Alcuni
libri pubblicati dagli anni Ottanta del '900 in poi hanno riproposto ad un
pubblico più vasto la figura, interessante e controversa del professore
fiorentino e “fascista eretico" Berto Ricci (1905-1941), poeta, letterato,
matematico, giornalista, la cui memoria in precedenza era rimasta pressoché
circoscritta a ristretti ambienti letterari o nell'ambito politico della
destra.
Eppure
Berto Ricci negli anni Trenta, con i suoi attesissimi Avvisi, che apparivano
nella sua rivista "L'Universale", influenzò sensibilmente molti
giovani. Il suo anticonformismo piaceva - come rilevò lo storico comunista
Paolo Spriano - anche a dirigenti del PCI clandestino, come Ruggero Grieco e ad
altri: ad esempio il grande “eretico” comunista russo Lev Trotzki lo citò in un
articolo apparso su un giornale francese, mentre, in Italia, Benedetto Croce
nei "Quaderni della Critica", nella sua generale condanna del
fascismo, assolverà soltanto quei giovani fascisti alla Ricci cui "deve
rendersi giustizia".
In
effetti la vita di Berto Ricci, nelle sue scelte politiche apparentemente
controverse, ma vissute con intensità e sofferta partecipazione,
paradossalmente è stata un paradigma di rara onestà intellettuale e coerenza.
Roberto
Ricci nasce il 21 Maggio 1905 a Firenze da famiglia piccolo-borghese. I suoi
interessi giovanili testimoniano della sua prima contraddizione: la passione
verso la matematica che lo porterà a laurearsi in questa materia nel 1926 ed ad
insegnarla nelle scuole superiori e gli interessi poetico-letterari nei quali,
fin dai quindici anni, fonde il mazzinianesimo e l'anticlericalismo del primo
Carducci con il suo giovanile anarco-populismo.
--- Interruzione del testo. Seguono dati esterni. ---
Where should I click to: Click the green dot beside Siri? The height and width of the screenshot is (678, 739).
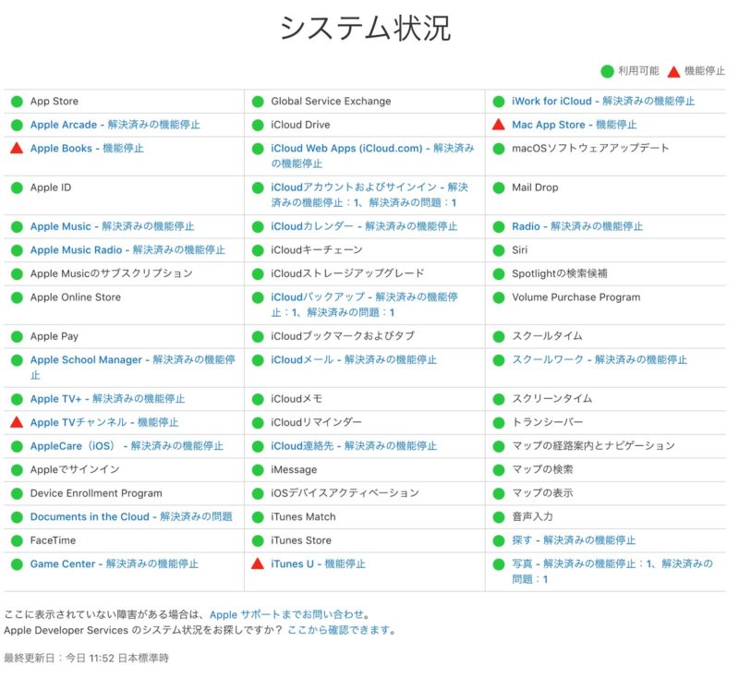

Sono versi di politica come
All'Italia,Vento d'Aprile, Ode al re, o d'amore come La serenata a Lucia eAmore
o in quelli cui si esalta la natura come Vento d'Aprile, Meriggio,Fiore di
monte.
C’è
altra, di ambito politico, e ben più importantente contraddizione nel professor
Ricci: Berto, già anarchico, antifascista intransigente e severo critico della
sinistra moderata, chiederà poi l’iscrizione al PNF. Non c'è tuttavia nessun
calcolo utilitaristico nella sua richiesta di adesione al fascismo, che ormai,
siamo nel 1927, sta divenendo "partito-stato" e quindi
"regime": c’è in Ricci la consapevolezza di “volgere al meglio” un
potere che si stava consolidando ed è quindi la sua un'adesione ragionata alle
idee del “primo Mussolini” che avevano dato vita ad un movimento che, al suo
sorgere, si era proposto come “terza via” fra comunismo e capitalismo, un
contributo personale al ritorno ai presupposti fondanti di quel movimento e al
superamento del successivo compromesso mussoliniano con i “poteri forti”
(monarchia, industriali, agrari, chiesa, ecc.).
E'
quindi la scelta di un fascista che già, fin da neofita, diventa
"critico", verso la retorica “di regime” e che anzi, proprio con l'entusiasmo del neofita, vuole
riproporre i postulati sociali del programma sansepolcrista del 1919.
Scriverà
Romano Bilenchi che "…per capire Berto Ricci bisogna rendersi conto che
nel fascismo c'era un'anima di sinistra, …E ci nauseava il fatto che Mussolini,
pur rispolverando di tanto in tanto il suo "socialismo" si cacciasse
(credendo di dirigere il giuoco e in realtà finendo giuocato) nelle mani del
re, del papa, della confindustria".
Quando
a Ricci verrà chiesto perché non si fosse iscritto prima, risponderà infatti :
“Perché ero di idee contrarie”.
Per
l'opposizione del concittadino Alessandro Pavolini, in quel periodo "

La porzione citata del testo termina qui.